There’s never a moment in “Cloverfield” when it feels like all bets are off, that the safety net has been removed, that anything could happen. Every twist occurs well within the bounds of broadcast propriety — no one freaks out, no one loses it, no one screams at anyone else, they’re always camera-ready. Genuine human emotions are too messy for television drama; they take up too much airtime, so when a couple is torn asunder in a hideous accident, one Dr. Phil-approved cry later the survivor brushes the dust from her dress and is ready to keep things moving to the next set piece.
Rob and Beth’s love story is supposed to provide the axis on which the movie turns, but it’s bland enough to make you desperate for a glimpse of the monster, who is at least doing something interesting. But the filmmakers refrain from showing their creature too soon because, as on “Lost,” they know that once they divulge the mystery, they’ve played their only card. But then, on the other side of the dramatic spectrum, natural human behavior in this flick is so rare that when it briefly flickers on-screen, it’s easy to over-praise it.

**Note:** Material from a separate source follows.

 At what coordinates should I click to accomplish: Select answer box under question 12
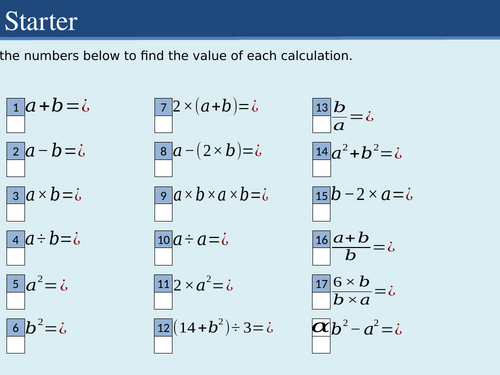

At a brisk 90 minutes, “Cloverfield” is too fast-paced and well-produced to completely exhaust our enthusiasm for major monster mayhem, but it doesn’t take long for the lack of story to become tiring. Like some tourist from the Midwest, once the creature stumbles into Manhattan and visits Central Park and the Empire State Building, there’s nothing left for it to do but knock around aimlessly, getting in trouble and making a mess on the sidewalks.
Inspired by the popularity of YouTube, this movie aims for realism, but watching its plasticized, television-ready version of reality only serves to remind us of the wisdom of the YouTube hive mind: When we watch an online video of a monkey attack, we don’t have to wade through an hour of boring safari footage to get to the good stuff because we don’t need a story if it’s real. But faking realism is an art, and the bigger the screen, the easier it is to tell when the creators are lying. A genuine YouTube version of “Cloverfield” would last all of 10 minutes, and so perhaps the most satisfyingly realistic thing about this movie is that it purports to be a tape found in Central Park by the Department of Defense. That makes sense. Only a bunch of middle-aged Washington drones wouldn’t know how to find the fast-forward button on their remote control.